Gustav Holst | I Sowed The Seeds Of Love | for Brass Sextet
After purchase, you will receive the digital sheet music, and rehearsal play-along recordings created with NotePerformer 5.
As you click on the image's right arrow, you will be able to listen to this piece on YouTube.
Gustav Holst (1874–1934) remains one of England’s most distinctive composers, best known for his monumental orchestral suite The Planets. Yet alongside his large‑scale works, Holst was deeply engaged with the English folksong revival of the early 20th century. He collected and arranged traditional melodies with clarity and sensitivity, bringing them into the concert hall and classroom alike.
I Sowed the Seeds of Love is the first song in Holst’s Six Choral Folksongs, Op. 36b (1916–17). The text and tune derive from a traditional English folksong noted by George Barnet Gardiner, with Holst’s arrangement highlighting its gentle pastoral imagery of sowing, growth, and blossoming love. The piece reflects Holst’s gift for transforming simple folk material into music of lyrical beauty and emotional resonance.

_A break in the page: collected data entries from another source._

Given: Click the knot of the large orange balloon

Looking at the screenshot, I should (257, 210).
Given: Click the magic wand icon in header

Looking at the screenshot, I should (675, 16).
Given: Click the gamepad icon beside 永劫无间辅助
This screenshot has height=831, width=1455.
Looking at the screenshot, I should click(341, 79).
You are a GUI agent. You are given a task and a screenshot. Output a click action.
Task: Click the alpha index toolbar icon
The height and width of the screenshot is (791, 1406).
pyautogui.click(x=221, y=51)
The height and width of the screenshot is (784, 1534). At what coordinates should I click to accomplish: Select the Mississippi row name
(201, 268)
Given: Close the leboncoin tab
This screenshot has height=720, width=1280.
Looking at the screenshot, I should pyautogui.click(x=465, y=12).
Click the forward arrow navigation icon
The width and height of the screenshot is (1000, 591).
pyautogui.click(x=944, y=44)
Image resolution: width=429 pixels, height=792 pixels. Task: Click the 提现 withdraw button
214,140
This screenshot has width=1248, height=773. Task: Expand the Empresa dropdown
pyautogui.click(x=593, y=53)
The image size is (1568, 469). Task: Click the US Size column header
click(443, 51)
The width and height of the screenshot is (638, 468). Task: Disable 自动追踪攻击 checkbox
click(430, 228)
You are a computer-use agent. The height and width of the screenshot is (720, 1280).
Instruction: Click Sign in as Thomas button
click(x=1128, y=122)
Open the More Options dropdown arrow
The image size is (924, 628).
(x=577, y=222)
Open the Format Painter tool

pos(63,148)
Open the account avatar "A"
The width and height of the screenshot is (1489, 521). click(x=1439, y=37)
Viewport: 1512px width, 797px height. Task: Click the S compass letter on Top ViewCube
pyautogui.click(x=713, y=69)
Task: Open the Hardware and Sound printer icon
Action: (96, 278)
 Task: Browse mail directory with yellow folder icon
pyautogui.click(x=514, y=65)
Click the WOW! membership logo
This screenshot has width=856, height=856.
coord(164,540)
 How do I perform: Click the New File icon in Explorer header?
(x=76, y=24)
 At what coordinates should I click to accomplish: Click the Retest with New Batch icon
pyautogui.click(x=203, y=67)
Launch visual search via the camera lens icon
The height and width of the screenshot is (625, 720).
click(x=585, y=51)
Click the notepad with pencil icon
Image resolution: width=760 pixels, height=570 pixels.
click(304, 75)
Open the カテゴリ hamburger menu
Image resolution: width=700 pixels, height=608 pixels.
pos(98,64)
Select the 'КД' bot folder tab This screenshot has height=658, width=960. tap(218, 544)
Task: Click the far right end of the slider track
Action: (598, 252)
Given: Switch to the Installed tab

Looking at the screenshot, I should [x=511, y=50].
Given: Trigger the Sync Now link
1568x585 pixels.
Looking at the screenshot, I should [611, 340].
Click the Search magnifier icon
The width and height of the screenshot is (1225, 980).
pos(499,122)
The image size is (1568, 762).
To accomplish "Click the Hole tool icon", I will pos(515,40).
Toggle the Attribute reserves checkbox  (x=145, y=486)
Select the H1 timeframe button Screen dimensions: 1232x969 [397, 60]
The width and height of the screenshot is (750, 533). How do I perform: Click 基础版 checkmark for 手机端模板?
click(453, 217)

This brass sextet arrangement (2 Trumpets, Horn, Trombone, Euphonium, Tuba) preserves the folk‑inspired lyricism while exploring the rich sonorities of brass instruments. The trumpets carry bright melodic lines, the horn and trombone provide warm harmonic support, and the euphonium and tuba ground the texture with resonant depth. Suitable for concert performance, educational repertoire, or community ensembles, this version offers both accessibility and expressive potential, allowing players to experience Holst’s folk‑song artistry through the majestic power of brass.